Class sizes are small. “The most Midshipman I’ve had in a class with me is around about 18 and the smallest is six. So anywhere in that range is very normal.” As a RCSE major his coursework is interesting. “One of the core classes for the major is a class called the Guided Design Experience. You take a Nerf gun, and it’s mounted on a sort of a turret and you learn how to program this Nerf gun using cameras and code to do certain tasks that you want it to do. And we spent an entire semester doing that. It was incredible.”

Another highlight experience is his current work on the Student Unmanned Aerial Systems Competition (SUAS) team which is similar in scope to a senior project. “We are in the process of designing a housing for electronics that are going to power an autonomous vehicle. We have a fixed wing plane about five to six feet long. We’re taking all of the hardware that makes it fly and we’re designing and making a computer that’s going to power it. It’s me and five other Midshipmen putting our brains together and trying to get a plane off the ground. We’re using the labs down in the engineering spaces. We’ve done some aerodynamic testing in a wind tunnel … multi-million dollar facilities that were there at our fingertips.”

After he graduates in May2022, “I’m headed down to Pensacola, Florida to start naval flight training. I’m going to be a Navy pilot here in about two years. There are so many different things that you can do. You can go out and you can pilot submarines. You can drive surface ships, anywhere in the country, from destroyers to cruisers to aircraft carriers. You can go and you can be a Marine, you can go lead Marines in the field around the world.”

When Vigneault was 16 years old, “I was hired to work on the base at VX 31, thanks to a lucky break and a lot of people who were pulling for me. Several of those men and women on base attended the Naval Academy. I saw what it was like to serve in that capacity and where the Naval Academy could get you.” With encouragement, inspiration, and guidance of co-workers he applied. “Congressman Kevin McCarthy nominated me to attend the Academy. You can get into the institution, they can admit you, but you’re not going to be allowed to attend unless you have that validation. That’s probably the most competitive part of the application process. It’s for that reason, the acceptance rate maybe is round about 6% between six and eight percent.”

To the youngsters in Indian Wells Valley he says, “If you want to pursue an academy and you want to do well in the application process, and consider yourself as a competitive candidate, you have to not only just be good at science and engineering and math and English in your field of study, but you have to love learning.
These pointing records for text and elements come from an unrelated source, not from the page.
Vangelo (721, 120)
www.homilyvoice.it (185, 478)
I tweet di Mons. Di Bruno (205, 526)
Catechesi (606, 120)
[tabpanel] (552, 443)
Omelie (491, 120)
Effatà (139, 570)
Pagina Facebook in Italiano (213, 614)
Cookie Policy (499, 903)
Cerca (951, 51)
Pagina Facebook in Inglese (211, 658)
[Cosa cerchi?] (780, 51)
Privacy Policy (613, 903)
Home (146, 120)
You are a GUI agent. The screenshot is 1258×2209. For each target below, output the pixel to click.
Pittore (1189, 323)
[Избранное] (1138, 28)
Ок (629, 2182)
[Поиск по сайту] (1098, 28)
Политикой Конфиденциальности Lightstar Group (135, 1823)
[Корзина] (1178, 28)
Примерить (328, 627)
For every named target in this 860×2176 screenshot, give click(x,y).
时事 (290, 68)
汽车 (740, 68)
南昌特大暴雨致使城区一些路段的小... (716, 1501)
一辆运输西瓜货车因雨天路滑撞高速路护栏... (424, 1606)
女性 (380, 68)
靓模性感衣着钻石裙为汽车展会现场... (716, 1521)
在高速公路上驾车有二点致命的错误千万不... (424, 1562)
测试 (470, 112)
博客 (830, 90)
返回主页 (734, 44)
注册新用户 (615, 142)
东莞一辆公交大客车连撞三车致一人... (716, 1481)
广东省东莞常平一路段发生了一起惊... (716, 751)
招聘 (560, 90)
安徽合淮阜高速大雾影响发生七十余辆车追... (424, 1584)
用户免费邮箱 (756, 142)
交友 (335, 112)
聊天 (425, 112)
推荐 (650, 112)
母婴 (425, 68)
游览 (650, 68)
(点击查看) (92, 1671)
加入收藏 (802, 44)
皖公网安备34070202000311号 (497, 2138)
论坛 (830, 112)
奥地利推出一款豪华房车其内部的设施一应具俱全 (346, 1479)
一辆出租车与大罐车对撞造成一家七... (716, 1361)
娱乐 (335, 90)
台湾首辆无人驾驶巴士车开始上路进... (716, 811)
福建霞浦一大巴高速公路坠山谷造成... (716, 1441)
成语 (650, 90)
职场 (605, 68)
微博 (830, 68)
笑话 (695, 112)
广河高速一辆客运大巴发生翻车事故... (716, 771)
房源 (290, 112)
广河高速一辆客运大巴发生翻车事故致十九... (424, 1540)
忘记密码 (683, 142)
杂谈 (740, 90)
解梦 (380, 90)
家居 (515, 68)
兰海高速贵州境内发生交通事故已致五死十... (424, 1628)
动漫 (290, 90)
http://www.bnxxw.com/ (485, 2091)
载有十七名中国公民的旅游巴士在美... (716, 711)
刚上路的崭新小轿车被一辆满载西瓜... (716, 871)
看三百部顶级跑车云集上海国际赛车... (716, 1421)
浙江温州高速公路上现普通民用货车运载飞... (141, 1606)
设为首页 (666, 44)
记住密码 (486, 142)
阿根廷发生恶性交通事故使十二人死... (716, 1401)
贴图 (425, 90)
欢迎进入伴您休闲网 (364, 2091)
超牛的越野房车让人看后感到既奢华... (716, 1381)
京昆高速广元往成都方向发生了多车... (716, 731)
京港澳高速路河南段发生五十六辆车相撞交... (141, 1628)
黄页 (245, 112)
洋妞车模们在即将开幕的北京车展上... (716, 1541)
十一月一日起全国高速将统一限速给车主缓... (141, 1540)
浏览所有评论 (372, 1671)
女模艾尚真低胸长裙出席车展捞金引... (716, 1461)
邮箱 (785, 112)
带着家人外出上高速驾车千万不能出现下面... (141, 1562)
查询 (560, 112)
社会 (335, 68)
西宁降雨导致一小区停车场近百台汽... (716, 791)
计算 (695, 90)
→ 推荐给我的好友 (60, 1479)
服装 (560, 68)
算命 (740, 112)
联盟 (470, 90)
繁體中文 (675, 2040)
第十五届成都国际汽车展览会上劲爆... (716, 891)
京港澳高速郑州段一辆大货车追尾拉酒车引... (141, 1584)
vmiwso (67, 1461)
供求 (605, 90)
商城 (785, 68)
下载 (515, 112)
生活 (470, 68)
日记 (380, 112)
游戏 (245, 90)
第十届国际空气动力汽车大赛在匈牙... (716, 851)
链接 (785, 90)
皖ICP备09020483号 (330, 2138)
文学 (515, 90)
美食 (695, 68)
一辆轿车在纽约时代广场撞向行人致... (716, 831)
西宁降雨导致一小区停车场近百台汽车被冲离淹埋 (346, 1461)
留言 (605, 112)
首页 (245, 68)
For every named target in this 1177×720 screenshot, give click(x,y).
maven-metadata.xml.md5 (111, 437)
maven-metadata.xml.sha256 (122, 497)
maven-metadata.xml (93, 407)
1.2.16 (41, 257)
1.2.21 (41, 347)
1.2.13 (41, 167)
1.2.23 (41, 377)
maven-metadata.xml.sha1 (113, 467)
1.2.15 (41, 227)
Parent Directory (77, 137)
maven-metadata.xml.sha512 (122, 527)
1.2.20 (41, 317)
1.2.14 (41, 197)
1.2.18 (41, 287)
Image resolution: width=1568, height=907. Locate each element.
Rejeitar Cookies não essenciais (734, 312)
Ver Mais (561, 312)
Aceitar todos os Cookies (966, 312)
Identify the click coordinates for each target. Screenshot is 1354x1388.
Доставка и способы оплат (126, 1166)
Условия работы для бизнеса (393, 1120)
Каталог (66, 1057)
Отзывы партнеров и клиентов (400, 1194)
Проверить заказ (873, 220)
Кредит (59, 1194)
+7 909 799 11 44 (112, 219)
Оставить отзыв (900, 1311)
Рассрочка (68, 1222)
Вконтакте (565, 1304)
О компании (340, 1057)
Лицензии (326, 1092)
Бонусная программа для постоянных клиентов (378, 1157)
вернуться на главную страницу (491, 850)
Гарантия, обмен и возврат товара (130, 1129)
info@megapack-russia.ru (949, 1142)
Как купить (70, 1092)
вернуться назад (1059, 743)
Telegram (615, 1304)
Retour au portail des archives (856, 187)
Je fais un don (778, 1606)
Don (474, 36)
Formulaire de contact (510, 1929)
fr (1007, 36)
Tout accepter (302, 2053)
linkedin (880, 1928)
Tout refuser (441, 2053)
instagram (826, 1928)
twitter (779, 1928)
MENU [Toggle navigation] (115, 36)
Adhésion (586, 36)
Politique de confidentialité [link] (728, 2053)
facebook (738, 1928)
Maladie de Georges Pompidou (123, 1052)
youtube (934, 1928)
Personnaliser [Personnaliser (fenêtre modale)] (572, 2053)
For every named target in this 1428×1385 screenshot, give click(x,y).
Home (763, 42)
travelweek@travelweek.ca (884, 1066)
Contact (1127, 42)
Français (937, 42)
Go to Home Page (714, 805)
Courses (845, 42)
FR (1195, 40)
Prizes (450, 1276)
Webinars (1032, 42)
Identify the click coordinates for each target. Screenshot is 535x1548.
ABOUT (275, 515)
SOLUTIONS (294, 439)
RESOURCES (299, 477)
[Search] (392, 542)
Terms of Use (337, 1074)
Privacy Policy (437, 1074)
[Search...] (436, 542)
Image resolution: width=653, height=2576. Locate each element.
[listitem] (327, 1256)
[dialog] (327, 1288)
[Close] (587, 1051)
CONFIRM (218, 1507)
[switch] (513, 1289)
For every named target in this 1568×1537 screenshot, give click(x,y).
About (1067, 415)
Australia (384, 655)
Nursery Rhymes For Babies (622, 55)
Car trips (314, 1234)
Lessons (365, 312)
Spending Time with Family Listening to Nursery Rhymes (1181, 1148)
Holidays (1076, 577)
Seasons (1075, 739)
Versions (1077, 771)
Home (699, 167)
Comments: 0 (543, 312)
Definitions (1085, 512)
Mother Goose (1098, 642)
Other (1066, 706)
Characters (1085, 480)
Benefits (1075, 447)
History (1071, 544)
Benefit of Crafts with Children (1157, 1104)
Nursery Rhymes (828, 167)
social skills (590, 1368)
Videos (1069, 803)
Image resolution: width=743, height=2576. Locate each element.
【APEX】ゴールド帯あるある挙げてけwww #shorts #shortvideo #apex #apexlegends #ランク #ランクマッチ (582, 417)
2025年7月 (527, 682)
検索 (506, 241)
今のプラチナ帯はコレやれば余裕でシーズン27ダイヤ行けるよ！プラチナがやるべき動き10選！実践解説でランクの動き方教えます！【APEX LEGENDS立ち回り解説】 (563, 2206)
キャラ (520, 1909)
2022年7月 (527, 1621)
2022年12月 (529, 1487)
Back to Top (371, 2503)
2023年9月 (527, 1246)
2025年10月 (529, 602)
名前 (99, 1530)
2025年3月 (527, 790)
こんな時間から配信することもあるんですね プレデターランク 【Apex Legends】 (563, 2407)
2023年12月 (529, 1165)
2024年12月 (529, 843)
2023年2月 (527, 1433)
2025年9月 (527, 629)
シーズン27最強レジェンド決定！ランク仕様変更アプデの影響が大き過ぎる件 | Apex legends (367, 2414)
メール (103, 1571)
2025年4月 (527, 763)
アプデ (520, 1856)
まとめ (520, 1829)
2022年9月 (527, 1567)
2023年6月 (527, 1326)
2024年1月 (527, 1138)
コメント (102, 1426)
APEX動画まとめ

And I think that’s like the first step is you have to want to be smarter today than you were yesterday. If you’re that kid that’s a sophomore, junior, or senior in high school, and you have any inclination about serving, whether that’d be in the Navy Marine Corps, Air Force, Army, throw your hat in the ring and try to become a commissioned officer in the Navy Marine Corps. And if you want to do it through the service academy what’s stopping you?”